- _課題_:
国家公務員の辞め方についての文章のうち、「ちょっと調べたら、民間の会社」から「自分の生死(というか雇われる、辞める)さえ、自分の自由にできない。」までを一字一句違えずに書き写せ。

- _ページ抜粋_:
□ □ □ □ □

私は今まで国家公務員とアルバイトしかやったことがない。
 
年代順に並べると、「国家公務員①→アルバイト(スタバ)→国家公務員②」というかなり変わったキャリアを歩んできた。
それが、このたび、何の因果か、天命か、はたまた、破滅への入り口か? 普通の民間企業に転職することにしてしまった。
 
現在、辞職の手続き真っ最中であるが、国家公務員を辞職(退職)するのはこれで2回目だ。ここいらで、国家公務員の辞め方をまとめてみようと思う。
 
ちょっと調べたら、民間の会社って「退職したい」って言ってから最短2週間で退職できるらしい。労働基準法で「退職する権利」が認められているからそうなるのだが、公務員の私から言わせてもらうとうらやましすぎる。
 
なぜなら公務員に、この「退職する権利」は保証されてない。
 
公務員の任免は、任命権者の行政行為によって変動する。
……ってわかりにくいので、ざっくりいうと、私の「辞めます」は、ただの「決意表明」にすぎない。その決意表明を人事権を持っている超偉い公務員が受け取って、最終的に「辞職を承認する」と、ご丁寧に「承認」してくれないと私は辞職できないのだ。
 
要するに、私の生殺与奪の権はこの超偉い公務員に握られている。
自分の生死(というか雇われる、辞める)さえ、自分の自由にできない。
とかく公務員の世界は生きにくい。
 
そして、公務員は定年後の再就職や在職中の転職活動についても規制がある。
いわゆる「天下り」や「利害関係企業との癒着」を防止するためだ。
 
これについては、2年くらい前にかなり規制が厳しくなった。
数年前にありましたよね、文科省の天下り問題が……
 
規制の内容はこのようなラインナップでお送りしております。
 
① まだ働いている時に、就職活動禁止。
ただし、事前に届け出をして承認を受けた場合、在職中に就職活動してもOK
 
② 辞めてから2年以内に再就職したときは、総理大臣に届け出が必要
 
この規制で天下り問題は抜本的に解決されたらしいけれど……
 
ねぇ、知ってる?
この規制を作ったのって「将来、天下りしたい人々」なんだよ。
 
①については、「承認を取らなくてはいけない」が、②については、「届け出」で済ませてしまえるところがミソである。
 
①の承認を取るのは、許可される基準が厳しく、けっこうめんどくさい。

□ □ □ □ □

- _提供データ_:
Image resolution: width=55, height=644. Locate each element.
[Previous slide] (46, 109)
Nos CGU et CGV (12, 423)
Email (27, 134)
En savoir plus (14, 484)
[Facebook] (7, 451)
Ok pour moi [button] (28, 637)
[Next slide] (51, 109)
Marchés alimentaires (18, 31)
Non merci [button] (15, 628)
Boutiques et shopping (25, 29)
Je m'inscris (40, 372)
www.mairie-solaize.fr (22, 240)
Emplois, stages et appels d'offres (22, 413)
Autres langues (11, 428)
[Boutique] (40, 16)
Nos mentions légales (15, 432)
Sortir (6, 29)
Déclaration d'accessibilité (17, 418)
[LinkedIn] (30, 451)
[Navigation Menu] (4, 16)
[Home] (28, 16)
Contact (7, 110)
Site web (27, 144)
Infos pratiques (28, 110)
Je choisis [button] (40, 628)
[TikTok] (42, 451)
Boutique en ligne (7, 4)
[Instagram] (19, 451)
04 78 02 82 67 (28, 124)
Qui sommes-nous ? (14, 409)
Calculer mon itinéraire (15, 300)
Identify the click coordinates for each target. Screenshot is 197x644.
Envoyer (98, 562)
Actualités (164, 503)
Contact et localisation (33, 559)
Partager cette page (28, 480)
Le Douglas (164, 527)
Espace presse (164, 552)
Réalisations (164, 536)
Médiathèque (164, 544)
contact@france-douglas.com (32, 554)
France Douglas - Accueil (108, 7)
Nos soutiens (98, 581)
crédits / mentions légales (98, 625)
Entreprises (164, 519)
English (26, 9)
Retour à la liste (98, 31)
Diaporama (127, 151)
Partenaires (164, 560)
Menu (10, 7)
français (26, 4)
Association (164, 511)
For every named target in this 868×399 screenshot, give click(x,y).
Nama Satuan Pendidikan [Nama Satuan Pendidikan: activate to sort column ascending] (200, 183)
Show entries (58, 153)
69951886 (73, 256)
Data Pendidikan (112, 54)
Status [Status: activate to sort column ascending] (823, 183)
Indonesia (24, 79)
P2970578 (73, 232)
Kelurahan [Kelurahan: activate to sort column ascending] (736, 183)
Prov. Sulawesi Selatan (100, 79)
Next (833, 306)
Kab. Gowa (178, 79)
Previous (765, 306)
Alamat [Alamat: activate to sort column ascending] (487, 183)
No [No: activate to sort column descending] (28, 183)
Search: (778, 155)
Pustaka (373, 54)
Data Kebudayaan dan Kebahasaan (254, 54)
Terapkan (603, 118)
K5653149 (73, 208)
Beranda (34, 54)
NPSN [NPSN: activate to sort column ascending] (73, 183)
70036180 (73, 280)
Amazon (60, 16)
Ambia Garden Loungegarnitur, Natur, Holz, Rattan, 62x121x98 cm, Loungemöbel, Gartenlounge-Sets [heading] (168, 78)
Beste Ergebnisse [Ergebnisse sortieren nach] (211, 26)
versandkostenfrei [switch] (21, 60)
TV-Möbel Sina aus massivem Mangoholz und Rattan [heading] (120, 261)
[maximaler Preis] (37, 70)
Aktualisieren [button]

□ □ □ □ □

- _結果_:
ちょっと調べたら、民間の会社って「退職したい」って言ってから最短2週間で退職できるらしい。労働基準法で「退職する権利」が認められているからそうなるのだが、公務員の私から言わせてもらうとうらやましすぎる。
 
なぜなら公務員に、この「退職する権利」は保証されてない。
 
公務員の任免は、任命権者の行政行為によって変動する。
……ってわかりにくいので、ざっくりいうと、私の「辞めます」は、ただの「決意表明」にすぎない。その決意表明を人事権を持っている超偉い公務員が受け取って、最終的に「辞職を承認する」と、ご丁寧に「承認」してくれないと私は辞職できないのだ。
 
要するに、私の生殺与奪の権はこの超偉い公務員に握られている。
自分の生死(というか雇われる、辞める)さえ、自分の自由にできない。